To break through the AI noise, you need to tell a creative story that is easily digestible for reporters.

That may involve creatively linking the company or news to something in pop culture or coming up with an easy-to-understand analogy. Essentially, your pitch must look different than anything else that these reporters are seeing in their inboxes because if you just say, “I have the next AI-powered solution,” your pitch will look like everything else, and you won’t be doing a service to your clients.
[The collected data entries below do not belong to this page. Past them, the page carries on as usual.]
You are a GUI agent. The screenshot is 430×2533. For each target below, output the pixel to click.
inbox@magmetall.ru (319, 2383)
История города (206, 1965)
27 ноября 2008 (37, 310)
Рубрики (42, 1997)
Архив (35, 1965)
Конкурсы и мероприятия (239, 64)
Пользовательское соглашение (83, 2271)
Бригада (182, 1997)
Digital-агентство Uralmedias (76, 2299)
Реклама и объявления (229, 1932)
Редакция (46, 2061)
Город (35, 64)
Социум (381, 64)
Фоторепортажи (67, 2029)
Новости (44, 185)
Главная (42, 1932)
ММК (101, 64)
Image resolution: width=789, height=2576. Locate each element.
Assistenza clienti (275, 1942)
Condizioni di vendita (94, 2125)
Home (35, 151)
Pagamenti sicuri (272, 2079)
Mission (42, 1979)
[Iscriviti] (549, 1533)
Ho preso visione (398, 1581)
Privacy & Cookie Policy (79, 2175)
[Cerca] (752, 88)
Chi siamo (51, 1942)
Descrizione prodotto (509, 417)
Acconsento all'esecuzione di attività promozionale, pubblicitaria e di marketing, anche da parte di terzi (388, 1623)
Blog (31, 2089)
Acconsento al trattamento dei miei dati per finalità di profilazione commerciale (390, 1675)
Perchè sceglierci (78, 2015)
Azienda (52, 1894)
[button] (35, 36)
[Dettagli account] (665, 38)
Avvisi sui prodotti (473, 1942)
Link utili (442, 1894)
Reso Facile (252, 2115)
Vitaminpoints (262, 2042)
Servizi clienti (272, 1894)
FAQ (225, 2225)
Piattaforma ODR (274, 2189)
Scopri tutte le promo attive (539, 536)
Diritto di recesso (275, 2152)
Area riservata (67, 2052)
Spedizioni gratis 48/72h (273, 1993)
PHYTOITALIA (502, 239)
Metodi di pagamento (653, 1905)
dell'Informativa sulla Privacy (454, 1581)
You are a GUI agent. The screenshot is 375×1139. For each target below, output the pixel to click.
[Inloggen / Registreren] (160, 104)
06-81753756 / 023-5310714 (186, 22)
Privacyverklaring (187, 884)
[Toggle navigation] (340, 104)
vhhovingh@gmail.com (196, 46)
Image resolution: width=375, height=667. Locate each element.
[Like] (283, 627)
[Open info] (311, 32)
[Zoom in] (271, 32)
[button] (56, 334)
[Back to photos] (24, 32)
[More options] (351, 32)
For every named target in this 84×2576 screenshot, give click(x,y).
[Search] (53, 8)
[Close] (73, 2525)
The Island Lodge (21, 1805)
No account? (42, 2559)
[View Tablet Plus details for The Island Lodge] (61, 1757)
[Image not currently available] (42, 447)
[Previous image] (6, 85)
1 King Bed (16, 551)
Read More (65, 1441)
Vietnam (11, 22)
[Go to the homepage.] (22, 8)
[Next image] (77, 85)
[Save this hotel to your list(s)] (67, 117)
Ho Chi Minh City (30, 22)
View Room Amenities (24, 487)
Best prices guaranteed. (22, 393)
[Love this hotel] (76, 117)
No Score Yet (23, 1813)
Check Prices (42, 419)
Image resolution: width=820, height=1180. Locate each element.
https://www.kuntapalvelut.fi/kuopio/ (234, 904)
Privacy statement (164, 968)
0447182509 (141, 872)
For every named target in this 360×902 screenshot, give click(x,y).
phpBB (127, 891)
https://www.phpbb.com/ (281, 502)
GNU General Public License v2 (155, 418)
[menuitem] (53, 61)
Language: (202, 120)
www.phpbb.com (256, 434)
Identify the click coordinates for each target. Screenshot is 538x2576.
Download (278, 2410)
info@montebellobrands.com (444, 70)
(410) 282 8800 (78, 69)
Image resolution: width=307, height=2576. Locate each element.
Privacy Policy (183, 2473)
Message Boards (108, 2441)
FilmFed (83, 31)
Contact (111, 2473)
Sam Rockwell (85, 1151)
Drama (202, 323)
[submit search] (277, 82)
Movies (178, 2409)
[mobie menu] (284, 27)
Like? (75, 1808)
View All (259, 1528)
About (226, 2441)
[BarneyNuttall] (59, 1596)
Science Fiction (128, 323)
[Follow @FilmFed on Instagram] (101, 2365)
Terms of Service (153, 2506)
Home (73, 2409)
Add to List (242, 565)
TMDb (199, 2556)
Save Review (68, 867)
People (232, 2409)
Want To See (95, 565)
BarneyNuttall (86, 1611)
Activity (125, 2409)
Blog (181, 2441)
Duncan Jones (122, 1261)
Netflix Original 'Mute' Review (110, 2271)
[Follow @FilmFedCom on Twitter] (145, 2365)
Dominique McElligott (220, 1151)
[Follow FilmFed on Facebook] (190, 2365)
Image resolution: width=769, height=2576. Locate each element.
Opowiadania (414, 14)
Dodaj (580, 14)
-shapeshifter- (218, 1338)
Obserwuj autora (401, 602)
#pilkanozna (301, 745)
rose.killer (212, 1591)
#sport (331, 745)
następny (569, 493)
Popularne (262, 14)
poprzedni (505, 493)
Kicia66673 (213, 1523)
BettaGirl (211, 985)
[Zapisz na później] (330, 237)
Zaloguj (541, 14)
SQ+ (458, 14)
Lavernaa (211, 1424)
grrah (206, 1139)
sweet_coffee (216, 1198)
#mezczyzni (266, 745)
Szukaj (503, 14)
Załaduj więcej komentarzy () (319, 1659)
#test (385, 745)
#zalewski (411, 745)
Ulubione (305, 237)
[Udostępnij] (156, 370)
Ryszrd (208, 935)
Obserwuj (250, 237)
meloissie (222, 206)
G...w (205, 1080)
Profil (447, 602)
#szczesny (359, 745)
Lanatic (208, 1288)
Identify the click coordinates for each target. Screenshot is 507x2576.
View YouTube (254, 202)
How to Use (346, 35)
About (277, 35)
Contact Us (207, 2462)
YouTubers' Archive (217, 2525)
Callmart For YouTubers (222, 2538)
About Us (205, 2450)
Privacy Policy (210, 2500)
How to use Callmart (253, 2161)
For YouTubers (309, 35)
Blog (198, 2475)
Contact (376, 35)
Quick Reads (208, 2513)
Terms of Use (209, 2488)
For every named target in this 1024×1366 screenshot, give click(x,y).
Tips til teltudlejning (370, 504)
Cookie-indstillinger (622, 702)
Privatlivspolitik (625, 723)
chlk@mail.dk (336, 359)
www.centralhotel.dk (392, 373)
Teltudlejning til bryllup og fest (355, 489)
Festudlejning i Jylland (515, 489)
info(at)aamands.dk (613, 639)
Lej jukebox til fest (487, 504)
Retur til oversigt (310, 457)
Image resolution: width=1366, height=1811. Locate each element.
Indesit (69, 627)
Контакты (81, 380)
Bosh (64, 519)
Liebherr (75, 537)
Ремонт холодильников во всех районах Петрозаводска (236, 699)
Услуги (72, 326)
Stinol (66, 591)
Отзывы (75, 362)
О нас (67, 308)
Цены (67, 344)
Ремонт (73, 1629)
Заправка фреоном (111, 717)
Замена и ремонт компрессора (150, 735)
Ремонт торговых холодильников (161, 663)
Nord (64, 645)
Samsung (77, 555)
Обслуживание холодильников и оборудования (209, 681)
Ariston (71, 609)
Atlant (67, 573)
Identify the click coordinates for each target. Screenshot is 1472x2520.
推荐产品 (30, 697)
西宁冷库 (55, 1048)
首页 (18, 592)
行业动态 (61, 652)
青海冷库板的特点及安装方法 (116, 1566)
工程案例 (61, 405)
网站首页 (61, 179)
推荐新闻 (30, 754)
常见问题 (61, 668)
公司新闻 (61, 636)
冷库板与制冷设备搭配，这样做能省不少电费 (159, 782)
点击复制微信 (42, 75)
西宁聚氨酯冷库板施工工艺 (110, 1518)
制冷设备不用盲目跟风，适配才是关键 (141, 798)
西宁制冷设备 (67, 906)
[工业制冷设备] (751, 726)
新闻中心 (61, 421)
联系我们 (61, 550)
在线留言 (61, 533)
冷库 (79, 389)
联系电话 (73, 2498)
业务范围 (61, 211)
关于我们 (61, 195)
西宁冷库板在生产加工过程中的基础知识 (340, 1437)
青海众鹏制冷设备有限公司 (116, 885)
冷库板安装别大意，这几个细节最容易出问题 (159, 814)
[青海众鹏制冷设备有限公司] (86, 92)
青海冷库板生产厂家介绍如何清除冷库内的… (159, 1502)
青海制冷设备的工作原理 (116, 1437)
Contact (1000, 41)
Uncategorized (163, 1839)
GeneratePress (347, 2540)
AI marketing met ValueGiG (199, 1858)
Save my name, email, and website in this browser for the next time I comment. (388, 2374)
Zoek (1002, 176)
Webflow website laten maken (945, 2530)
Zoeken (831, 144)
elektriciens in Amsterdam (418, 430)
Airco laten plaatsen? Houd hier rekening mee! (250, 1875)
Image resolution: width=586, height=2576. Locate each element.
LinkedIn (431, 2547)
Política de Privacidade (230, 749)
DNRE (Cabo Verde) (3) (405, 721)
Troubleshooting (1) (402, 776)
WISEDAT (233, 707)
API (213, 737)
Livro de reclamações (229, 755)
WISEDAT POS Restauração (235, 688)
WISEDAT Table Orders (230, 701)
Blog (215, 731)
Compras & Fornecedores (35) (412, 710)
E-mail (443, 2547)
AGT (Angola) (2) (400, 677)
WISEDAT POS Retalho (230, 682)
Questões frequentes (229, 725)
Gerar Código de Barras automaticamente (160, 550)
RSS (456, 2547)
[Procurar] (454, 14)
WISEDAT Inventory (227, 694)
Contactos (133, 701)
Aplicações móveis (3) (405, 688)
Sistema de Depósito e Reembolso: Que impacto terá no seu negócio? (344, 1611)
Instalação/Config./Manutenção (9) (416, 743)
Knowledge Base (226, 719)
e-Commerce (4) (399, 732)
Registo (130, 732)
How is AI impacting journalism and PR?

It’s a great debate. Will we continue to see human-written stories? Will people still seek those out?

I believe that they will. That’s certainly my hope. But I think the biggest question right now is: What jobs will AI eventually take and which ones will stand the test of time?

And I hope that human-told stories – with emotion, feeling and all of the things that make editorial so wonderful – live on beyond the excitement and the advancements that we’re seeing every day in AI.

What can and should PR pros and their clients do differently in light of AI and journalism’s changes?

PR pros should leverage AI as best they can to help with the menial tasks that they need to do to get through their day. But where PR pros will win – and this cannot be replaced by AI – is in their creative approaches, individuality, relationship-building and conversations with journalists to build rapport and to ensure that they’re pitching the right person the right story each time.

AI could be a wonderful tool to figure out what beats reporters are currently covering. But I don’t think it can pitch auto-generated text specifically for the reporter that’s going to work because it’s not going to do anything other than summarize what the reporter has already covered, and it’s not going to resonate and feel human –  at least not in the next decade or so until LLMs really evolve.